Background Diabetes mellitus (DM) complications are associated with ischemic injury. Angiogenesis is a therapeutic strategy for diabetic foot. The aim of this study was to investigate the possible angiogenic effect of low molecular weight fucoidan (LMWF) in diabetic peripheral arterial disease (PAD). Methods Diabetic db/db mice and age‐matched C57BL/6 mice underwent femoral artery ligation followed by LMWF (30, 60, 80 mg/kg per day, p.o.) or cilostazol (30 mg/kg/day, p.o.) treatment for 6 weeks. Endothelium‐dependent vasodilation and blood flow of the hindlimb were measured. Histological and western blot analyses of CD34, vascular endothelial growth factor (VEGF), eNOS, and inflammatory factors in the gastrocnemius were performed. The effects of LMWF were confirmed in human umbilical vein endothelial cells (HUVEC). Results Diabetic mice with ligation exhibited hindlimb ulceration, hydrosarca, and necrosis, increased expression of inflammatory factors, and decreased levels of VEGF and eNOS phosphorylation. Treatment with LMWF markedly ameliorated foot lesions, suppressed expression of inflammatory factors, and improved plantar perfusion by promoting endothelium‐dependent vasodilation and revascularization in diabetic PAD mice.
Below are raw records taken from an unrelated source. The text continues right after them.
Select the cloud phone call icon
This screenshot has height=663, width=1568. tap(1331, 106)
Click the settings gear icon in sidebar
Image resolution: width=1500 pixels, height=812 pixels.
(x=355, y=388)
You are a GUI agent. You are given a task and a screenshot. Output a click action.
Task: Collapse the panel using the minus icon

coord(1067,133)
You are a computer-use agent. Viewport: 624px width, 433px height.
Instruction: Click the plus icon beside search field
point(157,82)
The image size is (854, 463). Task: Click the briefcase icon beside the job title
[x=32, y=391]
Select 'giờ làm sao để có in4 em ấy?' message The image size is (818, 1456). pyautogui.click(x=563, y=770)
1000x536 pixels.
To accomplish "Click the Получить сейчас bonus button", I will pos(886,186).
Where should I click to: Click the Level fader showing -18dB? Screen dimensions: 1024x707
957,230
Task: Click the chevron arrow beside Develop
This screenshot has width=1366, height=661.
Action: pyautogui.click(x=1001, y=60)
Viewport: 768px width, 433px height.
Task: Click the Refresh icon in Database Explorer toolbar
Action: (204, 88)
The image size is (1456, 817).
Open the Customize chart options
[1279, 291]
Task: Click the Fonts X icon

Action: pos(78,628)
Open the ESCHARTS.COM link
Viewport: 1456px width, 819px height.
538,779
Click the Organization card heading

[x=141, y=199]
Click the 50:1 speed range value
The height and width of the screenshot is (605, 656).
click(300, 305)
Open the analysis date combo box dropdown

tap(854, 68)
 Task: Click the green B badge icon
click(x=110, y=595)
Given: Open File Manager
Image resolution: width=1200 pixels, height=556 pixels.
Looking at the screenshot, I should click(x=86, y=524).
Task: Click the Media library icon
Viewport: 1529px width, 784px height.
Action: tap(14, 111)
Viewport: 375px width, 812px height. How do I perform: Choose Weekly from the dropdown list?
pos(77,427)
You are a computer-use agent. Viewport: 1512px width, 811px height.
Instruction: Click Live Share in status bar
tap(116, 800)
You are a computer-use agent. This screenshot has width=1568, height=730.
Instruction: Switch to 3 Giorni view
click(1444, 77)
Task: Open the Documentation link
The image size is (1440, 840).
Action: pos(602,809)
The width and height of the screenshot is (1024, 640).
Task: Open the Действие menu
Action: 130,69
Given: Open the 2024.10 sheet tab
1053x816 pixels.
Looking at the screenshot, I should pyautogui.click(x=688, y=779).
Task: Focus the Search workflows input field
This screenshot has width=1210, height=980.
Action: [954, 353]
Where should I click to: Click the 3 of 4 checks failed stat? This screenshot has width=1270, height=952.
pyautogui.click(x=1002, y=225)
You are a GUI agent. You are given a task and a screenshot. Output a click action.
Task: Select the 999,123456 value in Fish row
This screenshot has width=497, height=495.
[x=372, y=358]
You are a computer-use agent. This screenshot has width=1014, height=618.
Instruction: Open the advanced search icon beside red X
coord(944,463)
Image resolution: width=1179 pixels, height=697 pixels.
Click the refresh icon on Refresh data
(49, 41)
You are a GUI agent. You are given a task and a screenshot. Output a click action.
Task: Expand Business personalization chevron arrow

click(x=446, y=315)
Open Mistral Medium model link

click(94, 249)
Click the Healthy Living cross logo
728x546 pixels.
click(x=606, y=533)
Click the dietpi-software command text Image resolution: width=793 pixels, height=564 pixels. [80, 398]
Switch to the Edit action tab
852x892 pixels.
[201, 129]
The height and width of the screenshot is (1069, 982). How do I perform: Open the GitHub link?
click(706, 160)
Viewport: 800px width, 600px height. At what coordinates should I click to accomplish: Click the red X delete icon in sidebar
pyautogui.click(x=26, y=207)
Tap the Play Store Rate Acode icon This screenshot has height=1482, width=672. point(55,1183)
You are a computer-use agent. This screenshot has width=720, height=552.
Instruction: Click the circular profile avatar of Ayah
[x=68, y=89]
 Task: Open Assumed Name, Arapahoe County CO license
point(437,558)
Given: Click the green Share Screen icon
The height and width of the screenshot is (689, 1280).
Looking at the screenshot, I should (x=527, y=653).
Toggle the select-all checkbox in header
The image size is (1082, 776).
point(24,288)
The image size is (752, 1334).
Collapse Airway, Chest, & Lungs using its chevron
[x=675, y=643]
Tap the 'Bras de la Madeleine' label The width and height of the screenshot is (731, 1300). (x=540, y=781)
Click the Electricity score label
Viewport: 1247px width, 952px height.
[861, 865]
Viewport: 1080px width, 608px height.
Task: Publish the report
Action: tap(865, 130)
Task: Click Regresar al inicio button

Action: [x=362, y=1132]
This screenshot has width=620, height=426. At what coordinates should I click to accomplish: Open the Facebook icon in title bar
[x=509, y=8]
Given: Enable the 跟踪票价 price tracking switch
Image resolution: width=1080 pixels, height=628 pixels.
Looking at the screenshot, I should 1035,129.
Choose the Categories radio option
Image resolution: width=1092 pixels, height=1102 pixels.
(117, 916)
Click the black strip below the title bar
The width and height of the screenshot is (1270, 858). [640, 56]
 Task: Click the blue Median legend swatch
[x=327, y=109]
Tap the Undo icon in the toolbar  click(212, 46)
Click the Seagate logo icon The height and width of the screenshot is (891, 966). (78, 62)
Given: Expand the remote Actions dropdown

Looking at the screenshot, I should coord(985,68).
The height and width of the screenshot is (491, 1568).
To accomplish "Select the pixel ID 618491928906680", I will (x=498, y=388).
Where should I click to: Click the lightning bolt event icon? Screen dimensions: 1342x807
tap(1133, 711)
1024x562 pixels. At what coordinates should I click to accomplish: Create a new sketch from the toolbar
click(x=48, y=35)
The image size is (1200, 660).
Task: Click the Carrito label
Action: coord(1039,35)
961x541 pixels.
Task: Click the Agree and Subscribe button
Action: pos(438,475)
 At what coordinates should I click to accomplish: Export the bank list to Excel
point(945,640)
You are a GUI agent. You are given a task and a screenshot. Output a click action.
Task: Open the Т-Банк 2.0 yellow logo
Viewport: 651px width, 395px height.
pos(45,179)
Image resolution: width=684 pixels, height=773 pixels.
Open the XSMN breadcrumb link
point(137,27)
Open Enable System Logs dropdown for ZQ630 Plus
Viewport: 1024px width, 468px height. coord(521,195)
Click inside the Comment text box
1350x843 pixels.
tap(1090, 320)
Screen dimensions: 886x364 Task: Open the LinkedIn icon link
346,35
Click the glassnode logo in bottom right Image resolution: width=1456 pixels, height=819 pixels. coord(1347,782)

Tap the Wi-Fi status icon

In high‐glucose treated HUVEC, LMWF (40 μg/mL) reversed blunted endothelial cell proliferation, migration, and tube formation, and promoted eNOS phosphorylation and VEGF expression, whereas HUVEC pretreatment with 100 μmol/L N G ‐nitro‐ l ‐arginine methyl ester, an eNOS antagonist, markedly inhibited the effects of LMWF. Conclusion This study demonstrates that LMWF alleviates hindlimb ischemic damage, at least in part by promoting eNOS phosphorylation, nitric oxide production, and VEGF expression, resulting in enhanced angiogenesis in the ischemic region.